▶ The problem
Would you print out every entry exactly as given?

▶ Data under study
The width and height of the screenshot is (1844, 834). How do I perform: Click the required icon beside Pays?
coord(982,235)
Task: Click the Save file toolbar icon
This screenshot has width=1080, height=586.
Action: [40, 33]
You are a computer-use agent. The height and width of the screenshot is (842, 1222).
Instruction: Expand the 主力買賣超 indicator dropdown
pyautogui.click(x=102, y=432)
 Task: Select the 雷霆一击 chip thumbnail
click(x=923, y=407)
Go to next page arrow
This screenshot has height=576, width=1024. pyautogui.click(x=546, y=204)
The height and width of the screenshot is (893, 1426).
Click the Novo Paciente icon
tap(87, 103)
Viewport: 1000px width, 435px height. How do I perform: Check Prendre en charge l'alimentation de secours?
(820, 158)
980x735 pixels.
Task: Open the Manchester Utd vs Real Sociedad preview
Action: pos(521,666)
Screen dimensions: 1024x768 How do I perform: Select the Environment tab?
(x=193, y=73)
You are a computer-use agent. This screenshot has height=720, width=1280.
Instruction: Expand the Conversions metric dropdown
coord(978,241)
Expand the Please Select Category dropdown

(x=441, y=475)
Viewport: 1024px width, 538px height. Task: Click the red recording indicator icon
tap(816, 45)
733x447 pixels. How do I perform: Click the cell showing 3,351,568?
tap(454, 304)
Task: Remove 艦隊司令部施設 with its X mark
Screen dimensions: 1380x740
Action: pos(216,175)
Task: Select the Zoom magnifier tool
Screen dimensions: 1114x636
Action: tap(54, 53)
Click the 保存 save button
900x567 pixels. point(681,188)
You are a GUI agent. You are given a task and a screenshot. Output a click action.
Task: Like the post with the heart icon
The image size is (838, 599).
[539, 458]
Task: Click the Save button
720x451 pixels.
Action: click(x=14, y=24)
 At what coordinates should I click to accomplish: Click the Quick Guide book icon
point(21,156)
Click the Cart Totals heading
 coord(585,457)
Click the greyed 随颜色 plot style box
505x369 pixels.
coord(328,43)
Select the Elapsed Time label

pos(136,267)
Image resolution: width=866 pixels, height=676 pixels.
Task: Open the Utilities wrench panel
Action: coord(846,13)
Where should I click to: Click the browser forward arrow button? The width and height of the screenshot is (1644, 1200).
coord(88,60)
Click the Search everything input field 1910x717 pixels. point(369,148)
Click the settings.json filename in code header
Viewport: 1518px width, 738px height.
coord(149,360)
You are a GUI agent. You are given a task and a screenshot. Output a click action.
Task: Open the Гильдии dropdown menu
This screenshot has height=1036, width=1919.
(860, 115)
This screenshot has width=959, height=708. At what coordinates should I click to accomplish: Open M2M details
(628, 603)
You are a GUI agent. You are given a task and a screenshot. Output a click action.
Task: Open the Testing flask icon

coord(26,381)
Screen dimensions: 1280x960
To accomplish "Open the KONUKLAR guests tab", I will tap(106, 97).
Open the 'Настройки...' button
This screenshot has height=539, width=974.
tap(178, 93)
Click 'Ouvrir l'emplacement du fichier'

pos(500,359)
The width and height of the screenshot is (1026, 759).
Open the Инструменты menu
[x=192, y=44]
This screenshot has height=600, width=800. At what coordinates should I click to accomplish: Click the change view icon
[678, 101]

▶ Output of the exercise
The width and height of the screenshot is (1844, 834). How do I perform: Click the required icon beside Pays?
coord(982,235)
Task: Click the Save file toolbar icon
This screenshot has width=1080, height=586.
Action: [40, 33]
You are a computer-use agent. The height and width of the screenshot is (842, 1222).
Instruction: Expand the 主力買賣超 indicator dropdown
pyautogui.click(x=102, y=432)
 Task: Select the 雷霆一击 chip thumbnail
click(x=923, y=407)
Go to next page arrow
This screenshot has height=576, width=1024. pyautogui.click(x=546, y=204)
The height and width of the screenshot is (893, 1426).
Click the Novo Paciente icon
tap(87, 103)
Viewport: 1000px width, 435px height. How do I perform: Check Prendre en charge l'alimentation de secours?
(820, 158)
980x735 pixels.
Task: Open the Manchester Utd vs Real Sociedad preview
Action: pos(521,666)
Screen dimensions: 1024x768 How do I perform: Select the Environment tab?
(x=193, y=73)
You are a computer-use agent. This screenshot has height=720, width=1280.
Instruction: Expand the Conversions metric dropdown
coord(978,241)
Expand the Please Select Category dropdown

(x=441, y=475)
Viewport: 1024px width, 538px height. Task: Click the red recording indicator icon
tap(816, 45)
733x447 pixels. How do I perform: Click the cell showing 3,351,568?
tap(454, 304)
Task: Remove 艦隊司令部施設 with its X mark
Screen dimensions: 1380x740
Action: pos(216,175)
Task: Select the Zoom magnifier tool
Screen dimensions: 1114x636
Action: tap(54, 53)
Click the 保存 save button
900x567 pixels. point(681,188)
You are a GUI agent. You are given a task and a screenshot. Output a click action.
Task: Like the post with the heart icon
The image size is (838, 599).
[539, 458]
Task: Click the Save button
720x451 pixels.
Action: click(x=14, y=24)
 At what coordinates should I click to accomplish: Click the Quick Guide book icon
point(21,156)
Click the Cart Totals heading
 coord(585,457)
Click the greyed 随颜色 plot style box
505x369 pixels.
coord(328,43)
Select the Elapsed Time label

pos(136,267)
Image resolution: width=866 pixels, height=676 pixels.
Task: Open the Utilities wrench panel
Action: coord(846,13)
Where should I click to: Click the browser forward arrow button? The width and height of the screenshot is (1644, 1200).
coord(88,60)
Click the Search everything input field 1910x717 pixels. point(369,148)
Click the settings.json filename in code header
Viewport: 1518px width, 738px height.
coord(149,360)
You are a GUI agent. You are given a task and a screenshot. Output a click action.
Task: Open the Гильдии dropdown menu
This screenshot has height=1036, width=1919.
(860, 115)
This screenshot has width=959, height=708. At what coordinates should I click to accomplish: Open M2M details
(628, 603)
You are a GUI agent. You are given a task and a screenshot. Output a click action.
Task: Open the Testing flask icon

coord(26,381)
Screen dimensions: 1280x960
To accomplish "Open the KONUKLAR guests tab", I will tap(106, 97).
Open the 'Настройки...' button
This screenshot has height=539, width=974.
tap(178, 93)
Click 'Ouvrir l'emplacement du fichier'

pos(500,359)
The width and height of the screenshot is (1026, 759).
Open the Инструменты menu
[x=192, y=44]
This screenshot has height=600, width=800. At what coordinates should I click to accomplish: Click the change view icon
[678, 101]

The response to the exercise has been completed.